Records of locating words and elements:

***

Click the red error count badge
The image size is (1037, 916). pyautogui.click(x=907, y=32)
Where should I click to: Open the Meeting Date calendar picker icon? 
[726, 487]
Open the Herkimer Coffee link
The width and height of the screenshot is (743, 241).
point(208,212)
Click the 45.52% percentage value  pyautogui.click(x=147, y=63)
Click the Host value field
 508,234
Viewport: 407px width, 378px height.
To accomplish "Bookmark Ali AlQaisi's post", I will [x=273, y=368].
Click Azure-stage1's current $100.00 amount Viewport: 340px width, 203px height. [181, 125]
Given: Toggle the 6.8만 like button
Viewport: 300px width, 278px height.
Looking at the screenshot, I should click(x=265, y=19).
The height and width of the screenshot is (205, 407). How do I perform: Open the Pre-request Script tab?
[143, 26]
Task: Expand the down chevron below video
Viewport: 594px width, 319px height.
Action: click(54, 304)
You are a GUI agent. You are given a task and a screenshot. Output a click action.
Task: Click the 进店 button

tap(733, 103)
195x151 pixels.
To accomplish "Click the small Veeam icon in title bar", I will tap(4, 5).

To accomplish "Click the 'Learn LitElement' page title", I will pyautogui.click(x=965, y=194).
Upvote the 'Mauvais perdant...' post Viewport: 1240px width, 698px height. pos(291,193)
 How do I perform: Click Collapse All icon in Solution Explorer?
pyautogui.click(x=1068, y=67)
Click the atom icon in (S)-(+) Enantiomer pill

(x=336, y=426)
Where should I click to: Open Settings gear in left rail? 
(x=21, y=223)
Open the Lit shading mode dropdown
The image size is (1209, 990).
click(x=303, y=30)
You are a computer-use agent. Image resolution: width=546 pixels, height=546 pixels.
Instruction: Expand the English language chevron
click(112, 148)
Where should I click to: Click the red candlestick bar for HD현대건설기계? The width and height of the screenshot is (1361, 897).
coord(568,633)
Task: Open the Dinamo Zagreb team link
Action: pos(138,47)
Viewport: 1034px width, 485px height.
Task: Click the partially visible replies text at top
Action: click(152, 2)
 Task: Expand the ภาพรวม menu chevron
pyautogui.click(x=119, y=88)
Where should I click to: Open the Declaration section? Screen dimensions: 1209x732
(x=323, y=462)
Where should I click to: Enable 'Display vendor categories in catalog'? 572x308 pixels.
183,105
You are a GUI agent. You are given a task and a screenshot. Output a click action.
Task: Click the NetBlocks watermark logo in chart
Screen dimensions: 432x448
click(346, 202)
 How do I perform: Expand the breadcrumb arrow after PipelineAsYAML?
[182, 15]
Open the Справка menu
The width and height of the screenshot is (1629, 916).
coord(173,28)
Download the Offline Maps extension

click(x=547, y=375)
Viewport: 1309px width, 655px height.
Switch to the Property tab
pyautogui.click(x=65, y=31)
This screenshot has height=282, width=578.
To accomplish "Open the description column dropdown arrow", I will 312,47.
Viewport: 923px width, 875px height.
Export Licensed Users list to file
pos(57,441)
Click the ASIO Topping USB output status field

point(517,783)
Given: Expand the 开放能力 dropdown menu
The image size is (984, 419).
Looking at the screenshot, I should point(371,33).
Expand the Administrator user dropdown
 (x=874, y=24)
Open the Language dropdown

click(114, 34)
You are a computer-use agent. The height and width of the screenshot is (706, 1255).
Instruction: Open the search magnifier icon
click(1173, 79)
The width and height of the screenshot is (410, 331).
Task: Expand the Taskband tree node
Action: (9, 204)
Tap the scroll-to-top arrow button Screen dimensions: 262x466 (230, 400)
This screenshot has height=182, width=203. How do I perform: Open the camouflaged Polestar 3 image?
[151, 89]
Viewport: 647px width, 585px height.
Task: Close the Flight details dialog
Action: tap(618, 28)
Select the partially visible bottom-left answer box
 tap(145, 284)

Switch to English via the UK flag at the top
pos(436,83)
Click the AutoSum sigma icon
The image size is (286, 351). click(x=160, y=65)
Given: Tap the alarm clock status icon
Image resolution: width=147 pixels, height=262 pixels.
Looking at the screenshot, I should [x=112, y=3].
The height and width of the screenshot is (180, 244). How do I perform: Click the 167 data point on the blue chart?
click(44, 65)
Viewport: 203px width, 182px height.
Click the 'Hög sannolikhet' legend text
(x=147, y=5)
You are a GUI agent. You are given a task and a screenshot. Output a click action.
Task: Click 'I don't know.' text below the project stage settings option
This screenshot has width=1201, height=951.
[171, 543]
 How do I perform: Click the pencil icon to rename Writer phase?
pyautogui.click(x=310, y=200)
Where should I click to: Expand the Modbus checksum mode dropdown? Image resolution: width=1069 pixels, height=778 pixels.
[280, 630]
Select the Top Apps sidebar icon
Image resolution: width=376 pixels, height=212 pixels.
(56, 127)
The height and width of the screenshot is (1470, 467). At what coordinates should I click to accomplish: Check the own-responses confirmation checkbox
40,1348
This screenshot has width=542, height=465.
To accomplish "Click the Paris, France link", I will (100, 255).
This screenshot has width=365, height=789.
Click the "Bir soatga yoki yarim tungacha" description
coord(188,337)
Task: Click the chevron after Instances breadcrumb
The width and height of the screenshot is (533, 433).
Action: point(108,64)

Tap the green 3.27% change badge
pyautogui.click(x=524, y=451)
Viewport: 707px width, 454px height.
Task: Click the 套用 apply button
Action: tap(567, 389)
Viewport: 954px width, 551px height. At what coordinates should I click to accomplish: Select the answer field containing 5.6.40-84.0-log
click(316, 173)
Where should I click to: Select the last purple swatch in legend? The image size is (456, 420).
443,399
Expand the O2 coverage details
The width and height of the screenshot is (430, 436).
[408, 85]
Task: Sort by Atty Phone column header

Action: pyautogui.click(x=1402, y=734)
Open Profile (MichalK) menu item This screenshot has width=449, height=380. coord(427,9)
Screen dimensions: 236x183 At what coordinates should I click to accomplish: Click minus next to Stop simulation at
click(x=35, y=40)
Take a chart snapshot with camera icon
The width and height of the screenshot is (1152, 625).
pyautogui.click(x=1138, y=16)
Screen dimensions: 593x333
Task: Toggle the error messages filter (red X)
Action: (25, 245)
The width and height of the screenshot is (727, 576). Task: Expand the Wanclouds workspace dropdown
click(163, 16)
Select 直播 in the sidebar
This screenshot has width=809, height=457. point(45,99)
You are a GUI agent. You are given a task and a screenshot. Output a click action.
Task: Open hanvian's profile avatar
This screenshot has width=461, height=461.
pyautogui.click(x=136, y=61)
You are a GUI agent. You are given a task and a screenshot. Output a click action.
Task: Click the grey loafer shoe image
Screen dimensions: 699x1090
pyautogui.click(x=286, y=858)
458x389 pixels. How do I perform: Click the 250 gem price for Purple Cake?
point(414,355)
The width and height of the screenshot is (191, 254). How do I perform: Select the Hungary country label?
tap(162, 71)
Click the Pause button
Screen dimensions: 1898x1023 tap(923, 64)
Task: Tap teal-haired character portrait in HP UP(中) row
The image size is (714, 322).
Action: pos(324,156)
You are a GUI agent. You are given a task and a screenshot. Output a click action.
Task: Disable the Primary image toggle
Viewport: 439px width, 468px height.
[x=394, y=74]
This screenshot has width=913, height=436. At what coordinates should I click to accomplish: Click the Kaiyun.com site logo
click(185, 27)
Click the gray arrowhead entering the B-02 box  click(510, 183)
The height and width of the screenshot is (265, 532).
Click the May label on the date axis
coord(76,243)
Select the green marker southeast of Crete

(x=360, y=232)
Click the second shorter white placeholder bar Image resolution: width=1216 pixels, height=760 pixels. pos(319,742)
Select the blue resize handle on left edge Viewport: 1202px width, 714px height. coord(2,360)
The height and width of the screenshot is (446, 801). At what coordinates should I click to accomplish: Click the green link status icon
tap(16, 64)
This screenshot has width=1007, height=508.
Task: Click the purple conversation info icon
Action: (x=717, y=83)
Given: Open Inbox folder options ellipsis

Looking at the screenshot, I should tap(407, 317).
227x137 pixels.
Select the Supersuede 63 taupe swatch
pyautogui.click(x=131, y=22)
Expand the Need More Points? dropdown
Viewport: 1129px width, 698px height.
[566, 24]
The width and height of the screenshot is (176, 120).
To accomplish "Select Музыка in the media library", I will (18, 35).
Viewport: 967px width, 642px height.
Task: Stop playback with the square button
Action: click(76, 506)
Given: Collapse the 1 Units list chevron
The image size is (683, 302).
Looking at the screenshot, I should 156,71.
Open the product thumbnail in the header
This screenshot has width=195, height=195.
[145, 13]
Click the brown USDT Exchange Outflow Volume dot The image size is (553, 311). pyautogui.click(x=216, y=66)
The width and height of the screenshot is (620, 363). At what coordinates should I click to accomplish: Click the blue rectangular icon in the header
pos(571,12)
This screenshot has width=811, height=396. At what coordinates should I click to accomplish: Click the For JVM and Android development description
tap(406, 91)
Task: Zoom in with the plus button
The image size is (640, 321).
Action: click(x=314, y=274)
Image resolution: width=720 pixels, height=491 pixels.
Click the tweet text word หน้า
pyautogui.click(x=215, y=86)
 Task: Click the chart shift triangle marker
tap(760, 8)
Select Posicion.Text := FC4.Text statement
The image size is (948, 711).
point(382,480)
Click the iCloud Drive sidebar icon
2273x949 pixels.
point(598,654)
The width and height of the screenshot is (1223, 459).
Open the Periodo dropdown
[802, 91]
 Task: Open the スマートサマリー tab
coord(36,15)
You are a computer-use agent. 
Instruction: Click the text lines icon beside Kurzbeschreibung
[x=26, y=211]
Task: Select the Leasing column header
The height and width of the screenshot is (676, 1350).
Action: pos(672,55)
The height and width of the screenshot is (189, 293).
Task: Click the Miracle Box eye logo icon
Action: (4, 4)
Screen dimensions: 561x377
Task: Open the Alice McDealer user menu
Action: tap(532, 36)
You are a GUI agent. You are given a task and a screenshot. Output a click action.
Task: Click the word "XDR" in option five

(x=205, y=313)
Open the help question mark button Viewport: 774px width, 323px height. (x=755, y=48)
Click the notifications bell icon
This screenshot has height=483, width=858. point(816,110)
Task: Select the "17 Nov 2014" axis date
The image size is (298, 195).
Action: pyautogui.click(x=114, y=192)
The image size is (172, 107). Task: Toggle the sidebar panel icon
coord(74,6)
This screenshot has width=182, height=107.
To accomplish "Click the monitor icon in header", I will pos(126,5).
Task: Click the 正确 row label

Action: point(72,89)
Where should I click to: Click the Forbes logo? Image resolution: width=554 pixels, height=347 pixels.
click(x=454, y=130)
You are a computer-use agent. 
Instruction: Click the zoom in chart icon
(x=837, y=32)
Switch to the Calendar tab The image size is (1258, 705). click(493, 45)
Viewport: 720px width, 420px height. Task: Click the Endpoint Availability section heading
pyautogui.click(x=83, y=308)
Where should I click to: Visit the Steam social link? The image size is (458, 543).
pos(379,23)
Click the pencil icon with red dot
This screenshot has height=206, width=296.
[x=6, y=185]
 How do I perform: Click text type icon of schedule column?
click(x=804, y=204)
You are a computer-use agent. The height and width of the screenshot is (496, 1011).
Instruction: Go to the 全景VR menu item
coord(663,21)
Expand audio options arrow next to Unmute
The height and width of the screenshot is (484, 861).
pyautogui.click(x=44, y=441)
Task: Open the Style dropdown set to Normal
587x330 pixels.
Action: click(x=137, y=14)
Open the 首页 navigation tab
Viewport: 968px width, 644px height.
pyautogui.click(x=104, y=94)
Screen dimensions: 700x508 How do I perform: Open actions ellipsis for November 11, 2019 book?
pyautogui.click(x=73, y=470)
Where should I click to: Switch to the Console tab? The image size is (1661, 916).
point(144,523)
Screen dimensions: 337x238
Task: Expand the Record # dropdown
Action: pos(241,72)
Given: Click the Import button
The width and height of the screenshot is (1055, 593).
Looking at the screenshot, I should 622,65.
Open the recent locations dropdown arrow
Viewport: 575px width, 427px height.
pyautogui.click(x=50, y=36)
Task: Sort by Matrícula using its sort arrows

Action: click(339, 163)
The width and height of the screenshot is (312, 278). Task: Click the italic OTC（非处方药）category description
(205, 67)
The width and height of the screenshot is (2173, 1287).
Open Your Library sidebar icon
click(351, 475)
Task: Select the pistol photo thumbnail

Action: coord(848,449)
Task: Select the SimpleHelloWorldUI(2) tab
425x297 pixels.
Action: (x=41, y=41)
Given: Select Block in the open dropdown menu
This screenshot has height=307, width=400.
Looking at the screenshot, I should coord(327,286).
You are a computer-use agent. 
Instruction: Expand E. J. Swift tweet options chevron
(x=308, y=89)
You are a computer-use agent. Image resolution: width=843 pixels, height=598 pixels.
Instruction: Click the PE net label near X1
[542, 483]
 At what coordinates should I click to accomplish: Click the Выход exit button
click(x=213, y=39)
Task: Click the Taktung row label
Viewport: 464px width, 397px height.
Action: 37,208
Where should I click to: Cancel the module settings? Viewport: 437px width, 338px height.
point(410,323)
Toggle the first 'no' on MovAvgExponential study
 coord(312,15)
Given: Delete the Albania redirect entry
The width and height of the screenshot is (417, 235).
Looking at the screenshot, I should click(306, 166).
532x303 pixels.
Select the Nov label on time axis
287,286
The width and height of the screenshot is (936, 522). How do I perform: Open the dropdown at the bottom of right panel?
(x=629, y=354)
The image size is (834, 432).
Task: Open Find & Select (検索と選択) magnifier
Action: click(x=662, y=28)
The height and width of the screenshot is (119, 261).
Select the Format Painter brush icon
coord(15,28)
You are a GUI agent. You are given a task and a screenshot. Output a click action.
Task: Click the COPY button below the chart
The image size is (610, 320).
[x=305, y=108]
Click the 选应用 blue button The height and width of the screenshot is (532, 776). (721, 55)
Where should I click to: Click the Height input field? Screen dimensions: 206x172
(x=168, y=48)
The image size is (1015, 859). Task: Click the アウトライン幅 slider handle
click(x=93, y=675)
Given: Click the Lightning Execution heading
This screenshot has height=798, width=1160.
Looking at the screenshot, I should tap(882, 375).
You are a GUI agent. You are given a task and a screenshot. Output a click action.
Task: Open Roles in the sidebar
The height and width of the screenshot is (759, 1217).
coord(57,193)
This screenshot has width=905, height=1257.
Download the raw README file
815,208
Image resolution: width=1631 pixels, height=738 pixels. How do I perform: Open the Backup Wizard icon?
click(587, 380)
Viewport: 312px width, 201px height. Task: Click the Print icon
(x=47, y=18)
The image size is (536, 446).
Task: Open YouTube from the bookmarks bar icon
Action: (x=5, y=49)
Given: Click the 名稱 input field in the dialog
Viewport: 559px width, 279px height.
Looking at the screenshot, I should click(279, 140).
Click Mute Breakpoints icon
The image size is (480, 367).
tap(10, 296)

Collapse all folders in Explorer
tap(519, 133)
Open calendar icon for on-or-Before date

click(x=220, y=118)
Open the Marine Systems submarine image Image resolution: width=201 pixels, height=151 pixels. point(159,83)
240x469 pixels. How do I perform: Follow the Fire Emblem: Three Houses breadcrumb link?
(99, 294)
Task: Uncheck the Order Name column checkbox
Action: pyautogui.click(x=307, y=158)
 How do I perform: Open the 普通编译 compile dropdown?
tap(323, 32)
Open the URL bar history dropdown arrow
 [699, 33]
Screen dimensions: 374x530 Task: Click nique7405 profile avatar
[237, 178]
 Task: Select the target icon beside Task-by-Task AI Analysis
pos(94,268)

***

Update the records from their start through the line containing "tap(733, 103)" by replacing "Viewport" with "Display" and leaving everything else unchanged. Return only those lines.

Click the red error count badge
The image size is (1037, 916). pyautogui.click(x=907, y=32)
Where should I click to: Open the Meeting Date calendar picker icon? 
[726, 487]
Open the Herkimer Coffee link
The width and height of the screenshot is (743, 241).
point(208,212)
Click the 45.52% percentage value  pyautogui.click(x=147, y=63)
Click the Host value field
 508,234
Display: 407px width, 378px height.
To accomplish "Bookmark Ali AlQaisi's post", I will [x=273, y=368].
Click Azure-stage1's current $100.00 amount Display: 340px width, 203px height. [181, 125]
Given: Toggle the 6.8만 like button
Display: 300px width, 278px height.
Looking at the screenshot, I should click(x=265, y=19).
The height and width of the screenshot is (205, 407). How do I perform: Open the Pre-request Script tab?
[143, 26]
Task: Expand the down chevron below video
Display: 594px width, 319px height.
Action: click(54, 304)
You are a GUI agent. You are given a task and a screenshot. Output a click action.
Task: Click the 进店 button

tap(733, 103)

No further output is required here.